Swapfs is a swap-like filesystem for MirageOS. Unlike swap in other operating systems memory has to be moved explicitly to unnamed files. The filesystem is backed by a block device. New data can only be appended to the unnamed file, but data can be read at any offset of the file.
Swapfs
The function Swapfs.Make.empty
returns a handle to a fresh, empty unnamed file. Then Swapfs.Make.append
is used to append new data to the file. Data can then be read back in chunks with Swapfs.Make.get_partial
at arbitrary offsets. Once the user is done with the unnamed file they can call Swapfs.Make.free
on the handle to free up blocks for use in other handles. Handles are hooked up with the garbage collector such that blocks are automatically freed once the handle is garbage collected.

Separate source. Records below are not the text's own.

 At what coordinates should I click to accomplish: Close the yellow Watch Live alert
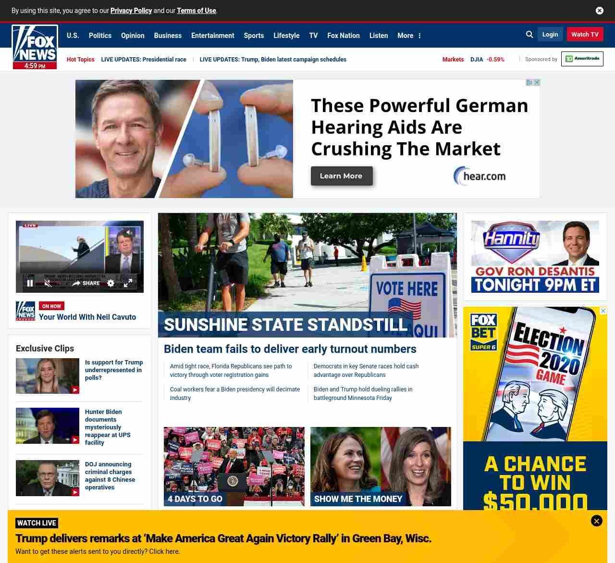coord(596,521)
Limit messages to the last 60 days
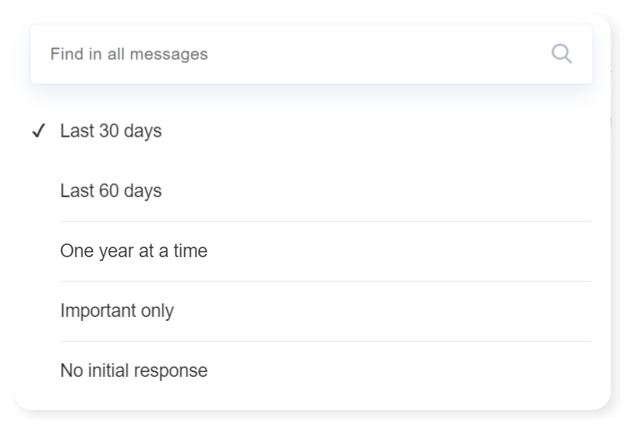 coord(111,191)
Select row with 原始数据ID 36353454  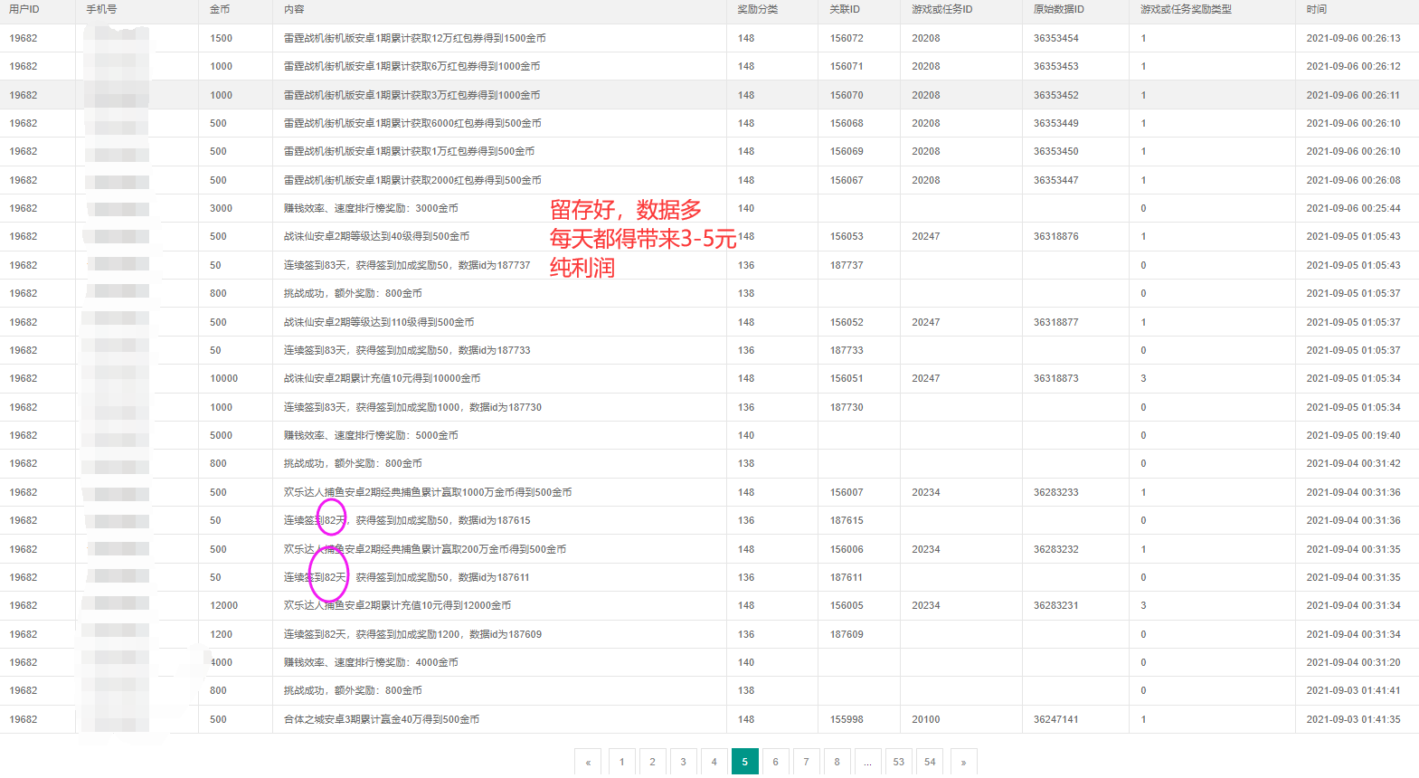coord(1055,38)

If allocations were naïvely tracked per-sector the memory usage of the swap filesystem itself would easily approach the storage capacity of the block device! So in order to reduce memory usage by the allocations on the block device are done in block_factor
sectors at a time. The default blocking_factor
in Swapfs.Make.connect
is 2048
. For a block device with 512 byte sectors this means allocations are tracked in 1 MiB chunks. Let's assume the memory usage for bookkeeping is 32 bytes - I don't know the exact number, but likely it's in that order. With a blocking_factor
of 1 we would then use 32 bytes to track a 512 byte block - a 6.25% overhead. With a blocking_factor
of 2048 we would use 32 bytes to track instead a 1 MiB block - the overhead is then roughly 0.003%.
In other words, the higher the blocking factor the less overhead there is in the bookkeeping. On the other hand, a higher blocking factor means less efficient usage of the block device. In the current implementation, with a fixed blocking factor the bookkeeping overhead is linear in the number of sectors in the block device.